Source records
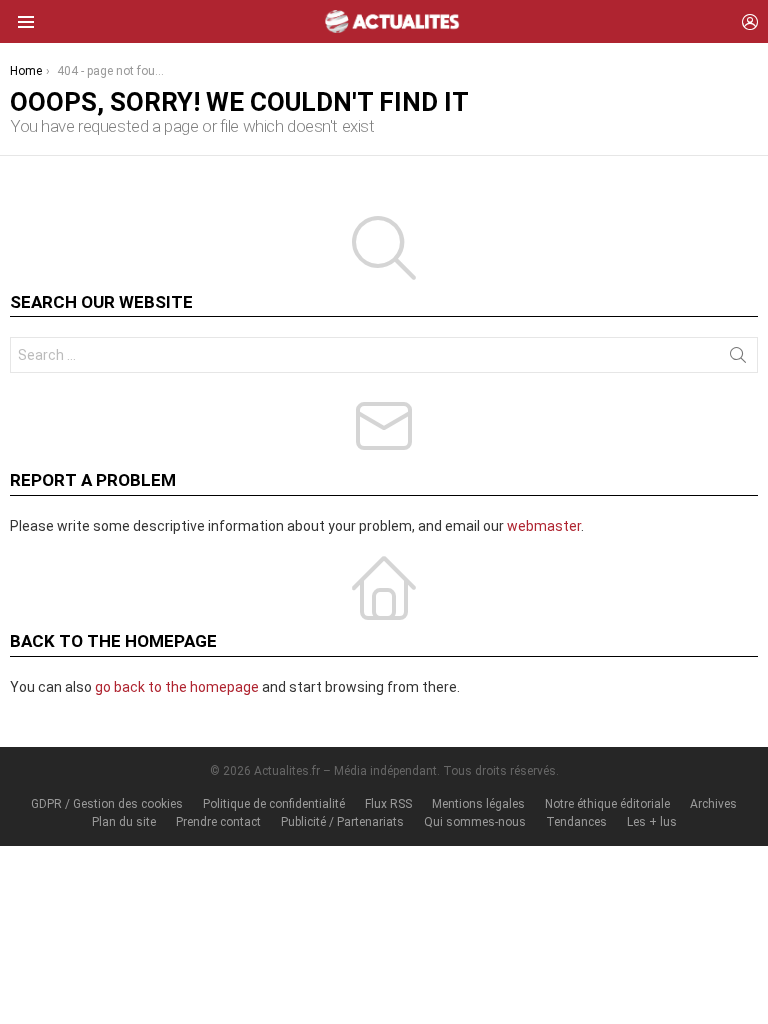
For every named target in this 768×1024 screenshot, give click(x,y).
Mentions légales (478, 804)
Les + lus (652, 822)
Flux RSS (388, 804)
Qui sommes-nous (475, 822)
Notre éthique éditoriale (607, 804)
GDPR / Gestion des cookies (107, 804)
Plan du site (124, 822)
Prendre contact (218, 822)
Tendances (576, 822)
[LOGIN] (750, 22)
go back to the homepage (177, 687)
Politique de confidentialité (274, 804)
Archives (713, 804)
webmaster (544, 526)
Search (738, 359)
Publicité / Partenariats (342, 822)
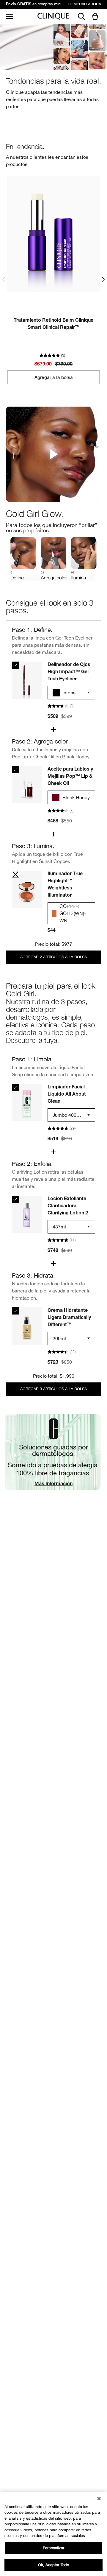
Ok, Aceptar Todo (53, 2565)
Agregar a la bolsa (53, 377)
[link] (53, 234)
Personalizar (53, 2548)
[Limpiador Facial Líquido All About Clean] (15, 1087)
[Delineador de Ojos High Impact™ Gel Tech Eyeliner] (15, 665)
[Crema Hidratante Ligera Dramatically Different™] (15, 1311)
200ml (59, 1338)
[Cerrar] (99, 2498)
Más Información (53, 1484)
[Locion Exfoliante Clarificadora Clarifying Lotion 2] (15, 1199)
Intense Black (65, 694)
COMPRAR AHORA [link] (84, 4)
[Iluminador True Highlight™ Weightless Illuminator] (15, 874)
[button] (96, 17)
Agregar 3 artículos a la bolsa (53, 1389)
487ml (59, 1226)
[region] (53, 2534)
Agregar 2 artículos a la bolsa (53, 957)
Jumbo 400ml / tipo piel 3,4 (67, 1116)
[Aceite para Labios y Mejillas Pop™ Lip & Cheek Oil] (15, 769)
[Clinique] (53, 16)
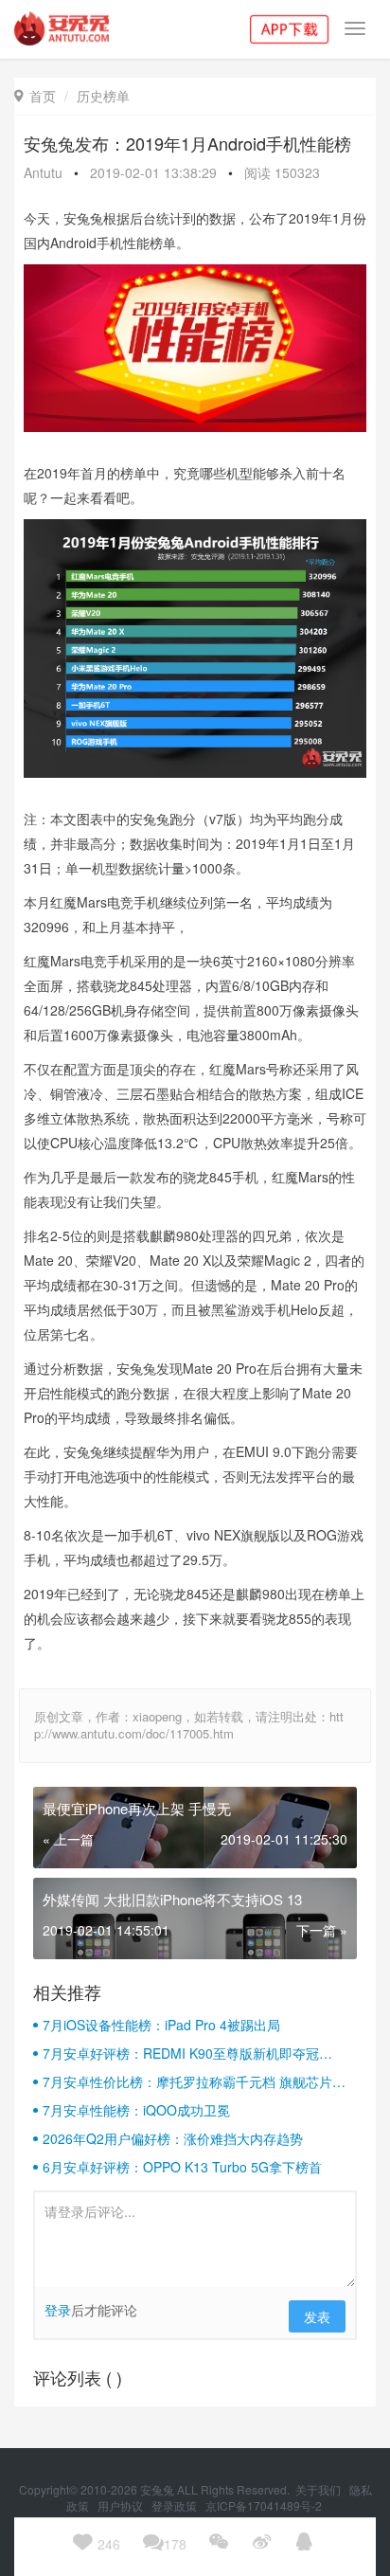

> [PROBLEM REQUIREMENTS]: What is needed is an exact restatement of every line from the one containing "487ml (59, 1226)" through the last line of the records, pictures left out.

> [YOUR SOLUTION]:
487ml (59, 1226)
[region] (53, 2534)
Agregar 2 artículos a la bolsa (53, 957)
Jumbo 400ml / tipo piel 3,4 (67, 1116)
[Aceite para Labios y Mejillas Pop™ Lip & Cheek Oil] (15, 769)
[Clinique] (53, 16)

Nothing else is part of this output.